GIVEN PASSAGE Start Marker

It will take more than food to fix India's malnutrition problem
Some burdens are Sisyphean — no amount of endeavour seems to make them any lighter. The burden of malnutrition in India can be counted among these. A report published in The Lancet showed that while the overall death rate owing to malnutrition has decreased substantially from 1990 to 2017, it is still the leading risk factor for death in children under five years, and for disease burden for all ages taken together in most states. Unsurprisingly, the state that fared the worst is the one with lowest female literacy: Rajasthan. That educated mothers make for healthier children is proven by Kerala and Tamil Nadu, which have the lowest rates of malnutrition. The link between illiteracy and malnutrition bears repeating, especially since old, potent threats continue to undermine nourishment. Take, for instance, the case of Uttar Pradesh, which ranked only after Rajasthan. The mid-day meal initiative is one of the most powerful weapons to fight malnutrition. It can also challenge caste prejudices related to food which reinforce vicious cycles of poor nutrition. Yet, there are occasions when administrators are far more concerned about concealing irregularities than the welfare of children. Thus, a journalist who broke the story of children in a school in Uttar Pradesh being fed meals of roti and salt has been charged with criminal conspiracy. Accountability is the key to the success of any welfare measure; but pervasive corruption, as is evident, can even turn regulatory agencies complicit.

GIVEN PASSAGE End Marker

Keep writing the editorial on malnutrition in India, picking up after its final sentence. The rows that follow come from a different source.

EXTRACTED DATA Start Marker

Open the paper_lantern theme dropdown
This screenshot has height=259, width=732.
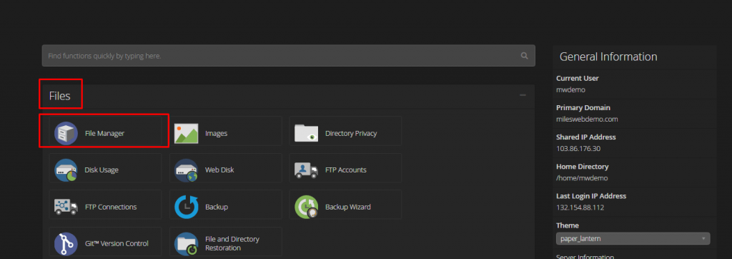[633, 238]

EXTRACTED DATA End Marker
EXTRACTED DATA Start Marker

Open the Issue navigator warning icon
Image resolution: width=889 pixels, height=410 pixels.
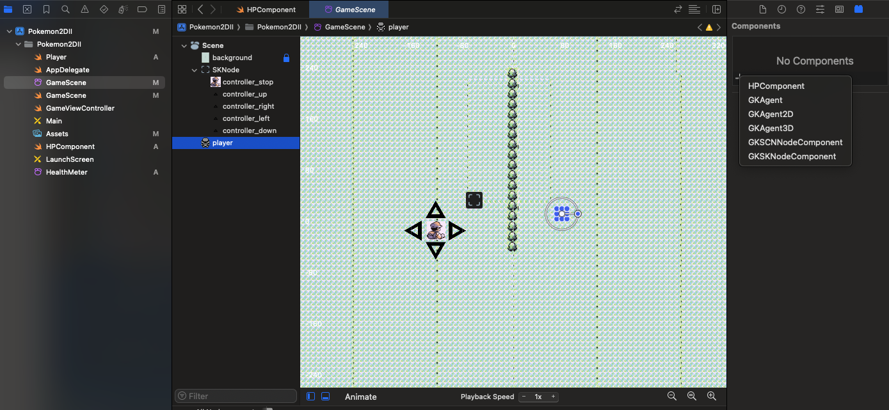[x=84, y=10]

EXTRACTED DATA End Marker

#### [ANSWER BOX]
A radical overhaul is not necessarily the need of the hour. Even small steps can go a long way towards eradicating malnutrition and its challenges. A recent experiment in Rajasthan found that malnutrition levels in women and children fell when they ate along with the family. But a shallow comprehension of nutrition at the level of policy ensures that such connections remain unrecognized. Rajasthan is also the state where the prime minister launched the Poshan Abhiyaan last year. But two independent studies have found that traditional norms around food — women eating leftovers after the rest of the family has eaten — continue to dominate household decisions, stymieing the progress of the nutrition campaign. Welfare schemes to provide balanced meals are important, but are not enough by themselves. Overlapping issues like poor sanitation, institutional corruption, caste and religious biases, and so on need to be addressed before India can fulfil its pledge of providing proper food and nutrition to its women and children.